The Bush administration, Mearsheimer said, falsely perceived the nature of the threat to national security by considering terrorist networks, such as Al Qaeda and Hamas, and rogue states, such as Iran and Syria, to be connected in a “seamless web.” While Mearsheimer deemed terrorism a threat in itself, he emphasized that rogue states in the Middle East pursuing nuclear weapons pose an equally potent threat to the United States. The Administration’s great fear was that such states would provide Al Qaeda with weapons.
It was this faulty view, according to Mearsheimer, that resulted in a doctrine with three main elements: unilateralism, Big-Stick diplomacy and regional transformation.
The first tenant, unilateralism, rested on the belief that the United States is so powerful militarily that allies and international institutions are “worse than useless,” he said.
This perception of the preeminence of the American military led to big-stick diplomacy, the willingness to use the military to shape the world in regards to American interests. Mearsheimer said that there are limits to what America can accomplish with its military, but that the Bush doctrine did not take this into account.
He said that the Administration instead believed in the neo-conservative view that “bandwagoning,” which is the idea that a large demonstration of force will make other nations comply, explains international relations.
John-David Brown ’09, a member of the Cornell Democrats, who said that many anti-war arguments are put forth by liberals, found Mearsheimer’s conservative view especially provocative. “I thought it was interesting to hear an anti-war perspective rooted in conservative, realist arguments and his argument that Bush represents neo-conservatives and not true conservatives was very unique,” he said.

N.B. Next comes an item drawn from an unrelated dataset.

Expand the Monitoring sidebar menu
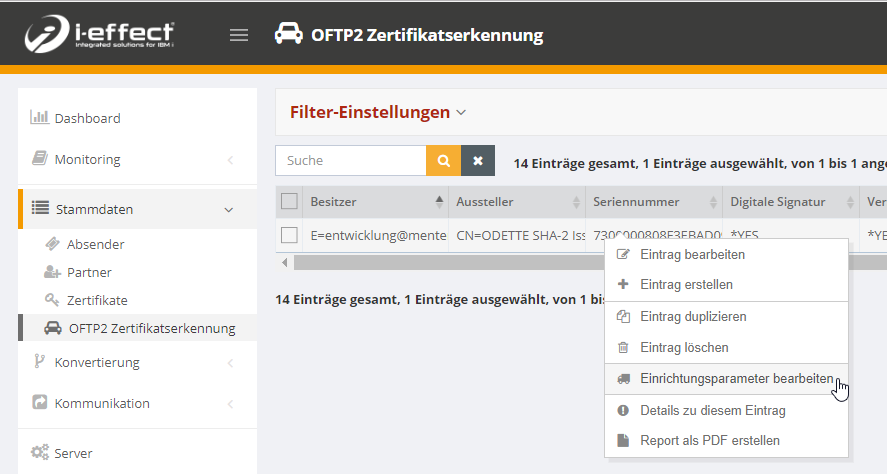This screenshot has height=474, width=887. 87,159
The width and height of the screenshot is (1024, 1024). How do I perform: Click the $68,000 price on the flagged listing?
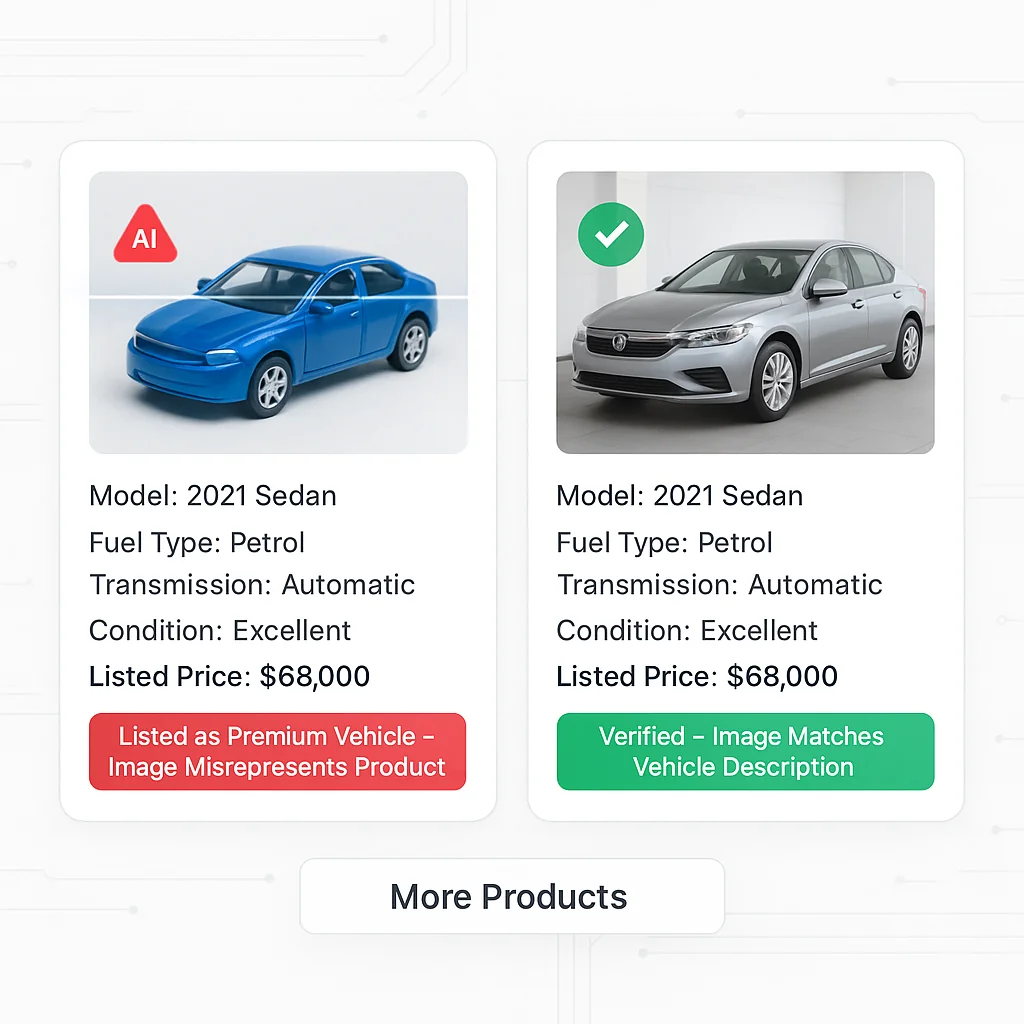pos(315,677)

According to this neo-conservative viewpoint, once Iraq was dealt with, Iran would end its aggressive stance; Mearsheimer said that big-stick diplomacy allows a country to disregard traditional diplomacy and act unilaterally.
Finally, Mearsheimer said that regional transformation was an incredibly important aspect of the Bush doctrine as he said that the Administration believed that the terrorists “hated us for who we are … therefore, we can change who we are, or we can change who they are.”

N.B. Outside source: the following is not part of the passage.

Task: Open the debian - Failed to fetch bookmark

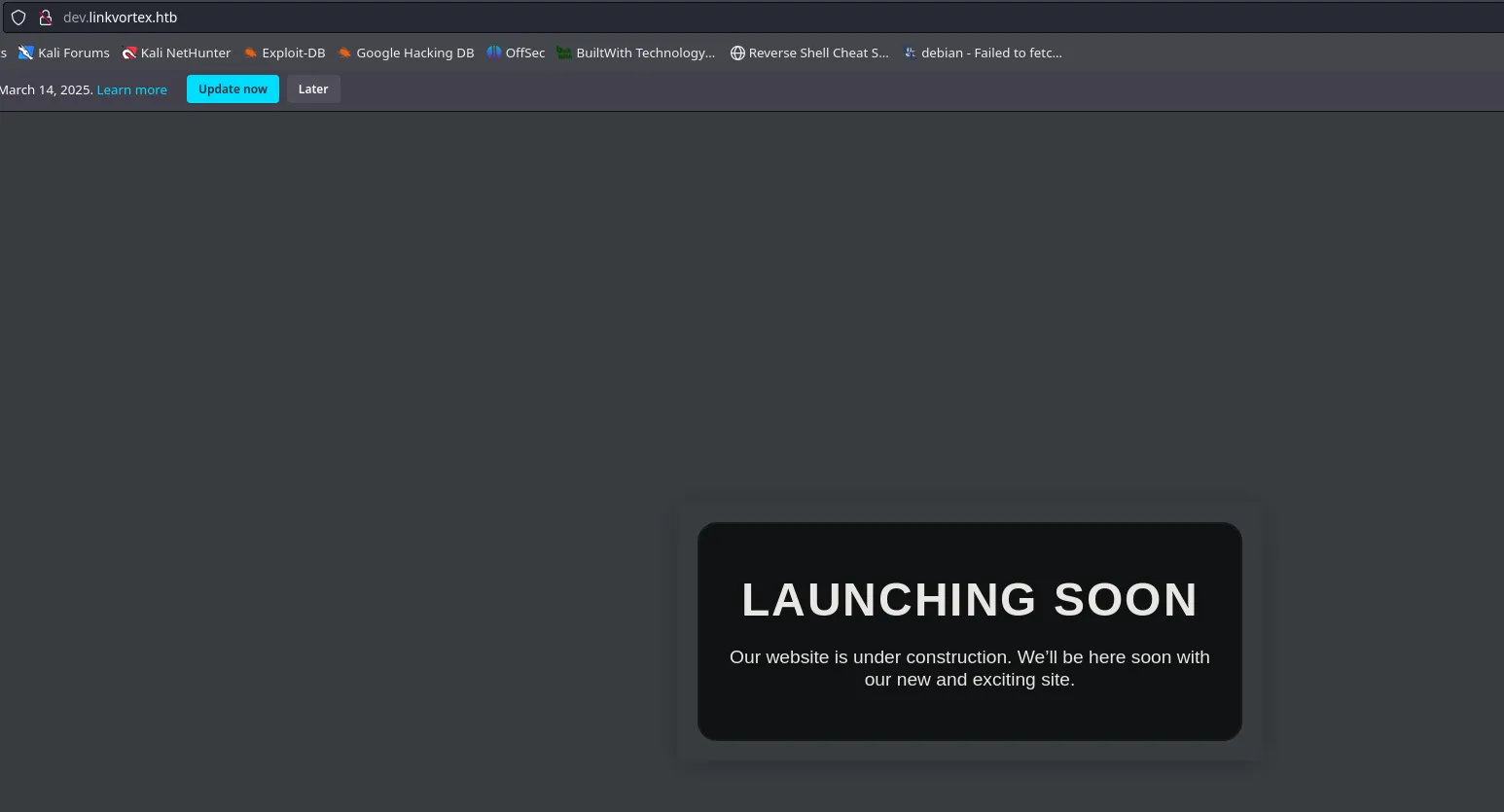Action: click(990, 53)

The Administration, he continued, was under the impression that once Iraq was a democracy, other nations in the region would slowly become democracies as well and that terrorism would cease to exist.
“Americans,” Mearsheimer said, “believe that democracy is the most powerful political ideology on the face of the earth. It is not, it is nationalism, which makes it impossible to occupy states in the Middle East.”

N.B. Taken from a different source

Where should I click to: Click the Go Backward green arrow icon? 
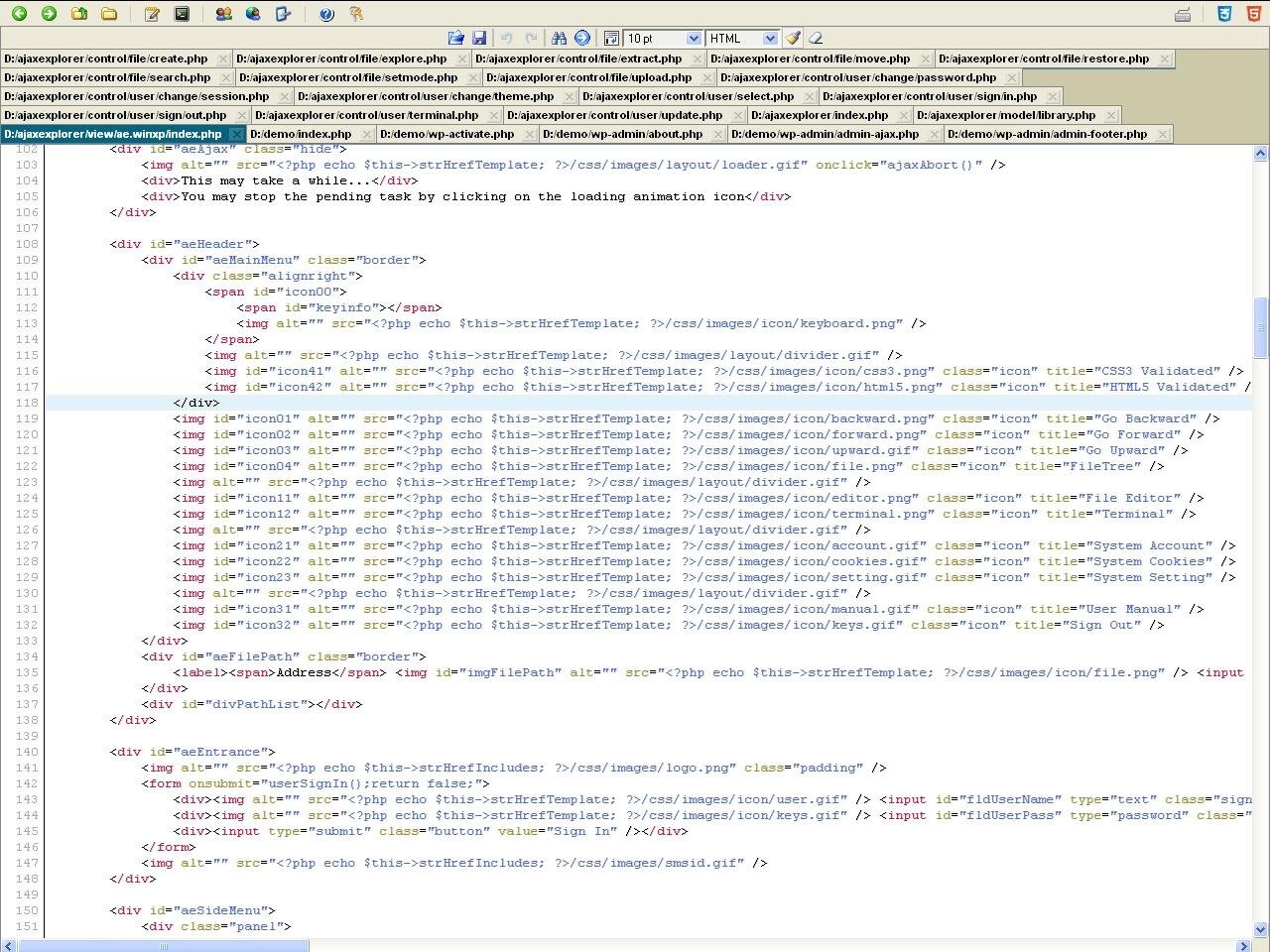click(19, 14)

And it was because of the Doctrine’s disregard of nationalism that it failed, he said.
Mearsheimer said that, even before the invasion, he believed failure in Iraq was “not possible, but inevitable.”
“The idea that you can spread democracy was foolish,” he said, and continued to suggest that democracy might not always be a good idea.
He said Saudi Arabia is an example of when democracy in a country would be negative for the United States.
In his opinion, the current problems in Iraq cannot be solved through increased military involvement and that the best solution is withdrawal.
“Iraq was not only a strategic disaster. It is a moral disaster.”